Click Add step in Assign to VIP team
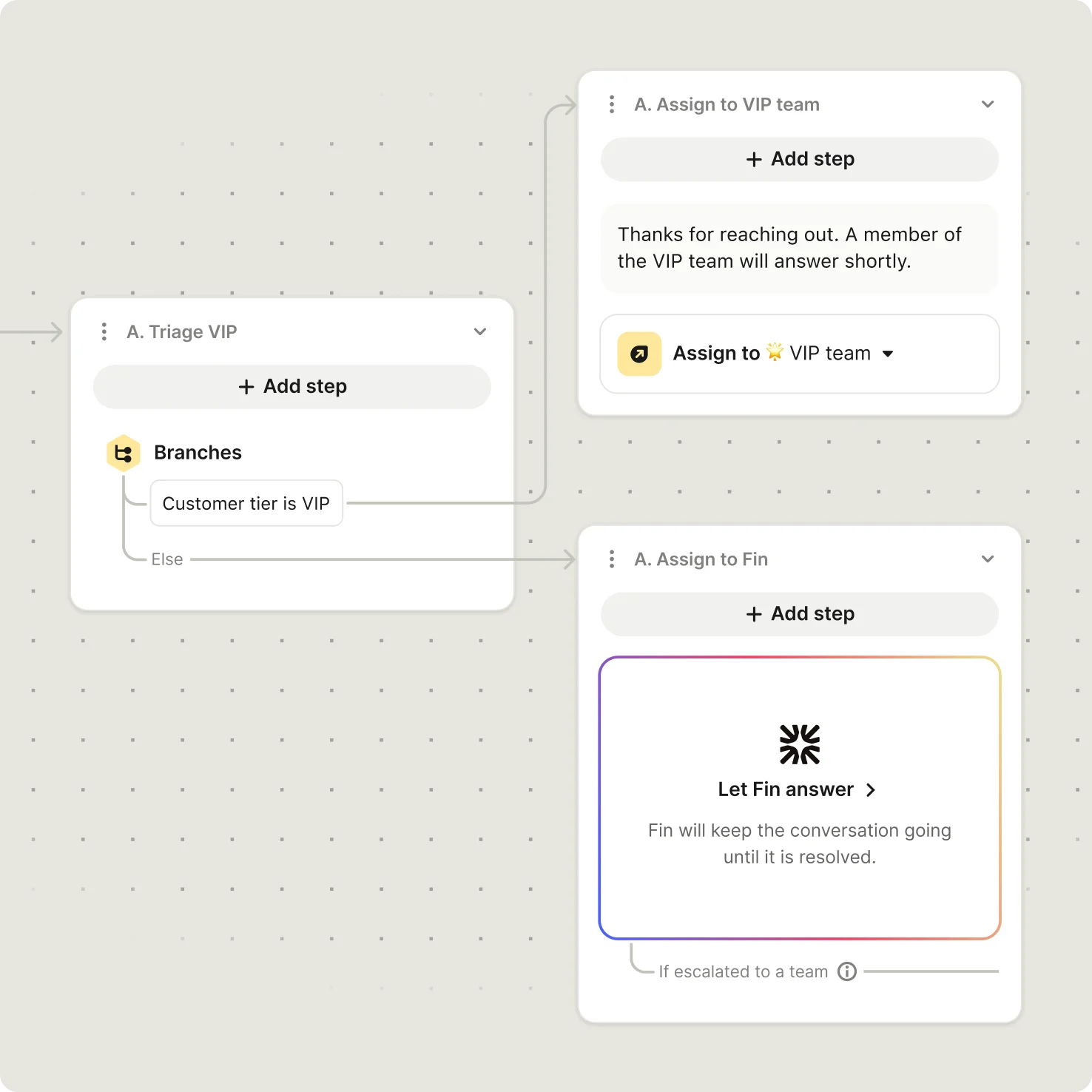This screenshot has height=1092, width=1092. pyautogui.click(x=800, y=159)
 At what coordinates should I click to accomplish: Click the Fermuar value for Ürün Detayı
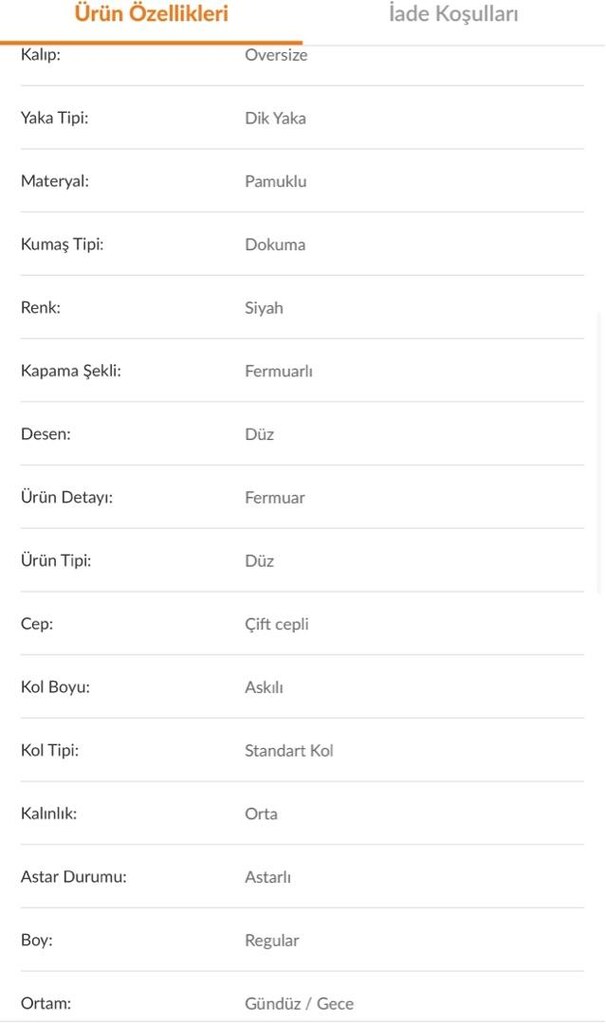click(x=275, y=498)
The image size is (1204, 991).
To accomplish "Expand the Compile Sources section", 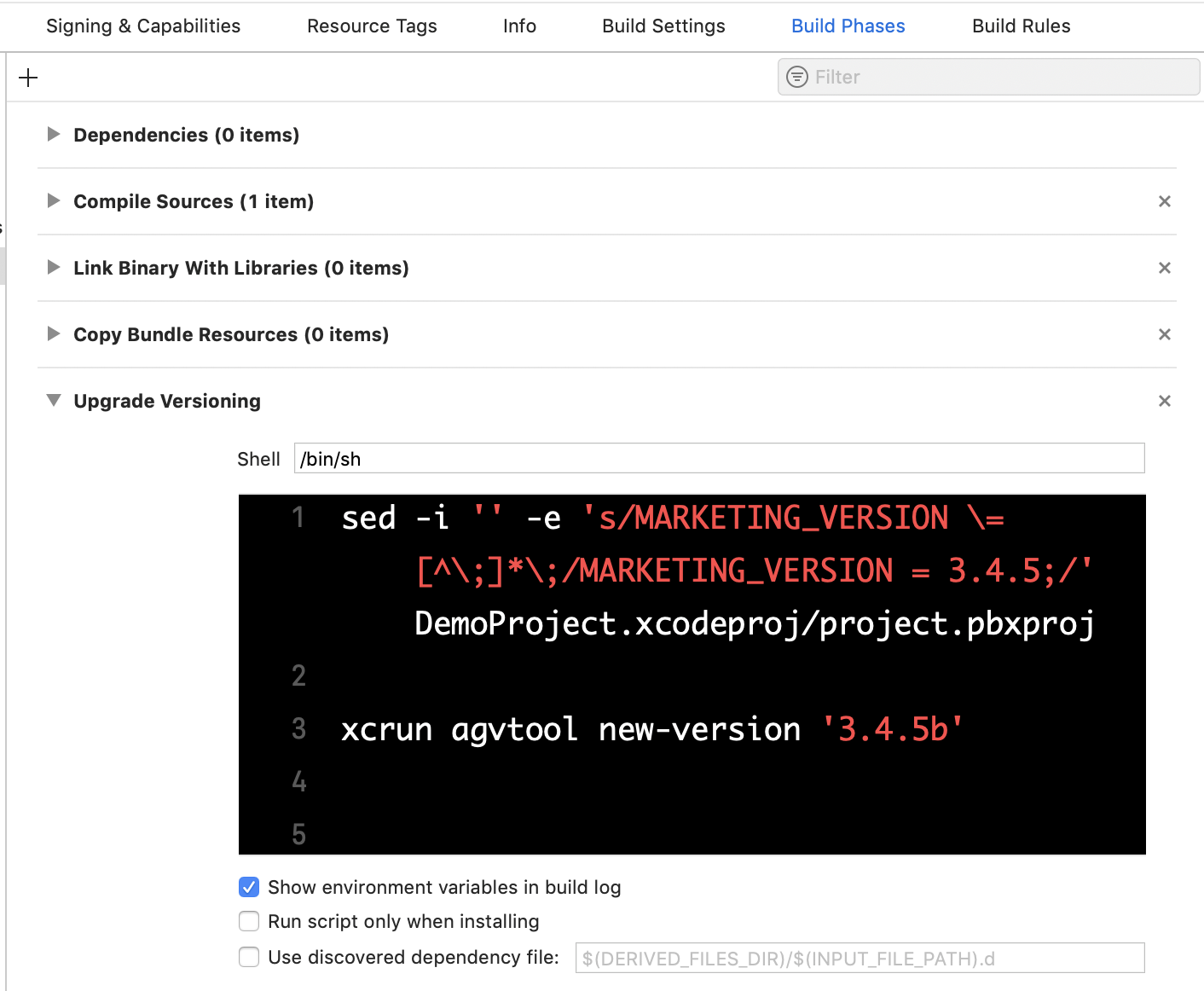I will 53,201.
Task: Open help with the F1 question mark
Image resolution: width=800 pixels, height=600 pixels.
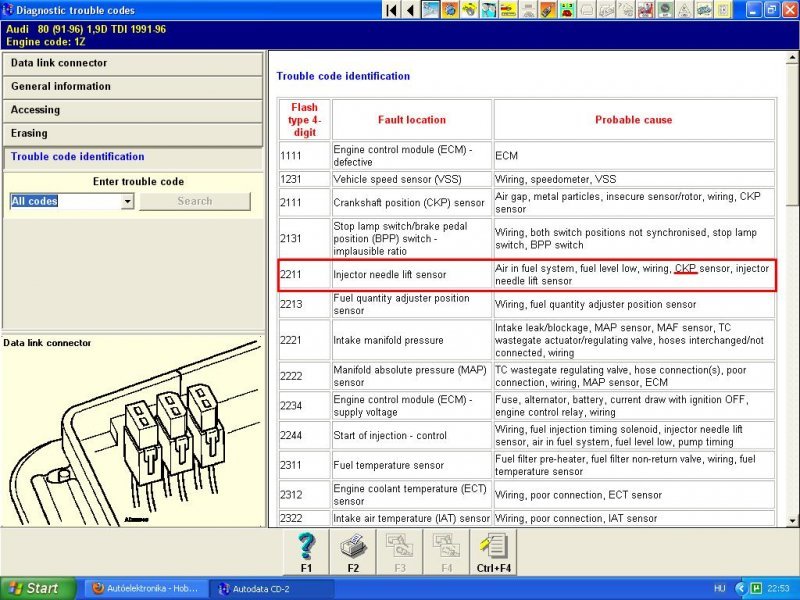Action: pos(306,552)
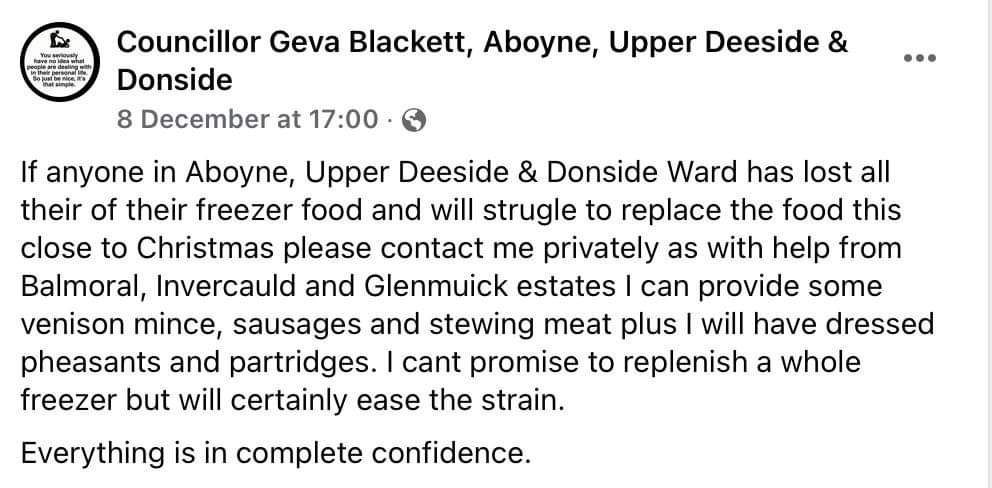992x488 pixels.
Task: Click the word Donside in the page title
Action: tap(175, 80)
──────────────────────────────
> _What you will do_: What should appear is an exact copy of the lines from the one containing "Image resolution: width=800" through the last line of the records above, pictures excluded.

> _Answer section_:
Image resolution: width=800 pixels, height=600 pixels.
Action: pos(306,552)
992x488 pixels.
Task: Click the word Donside in the page title
Action: tap(175, 80)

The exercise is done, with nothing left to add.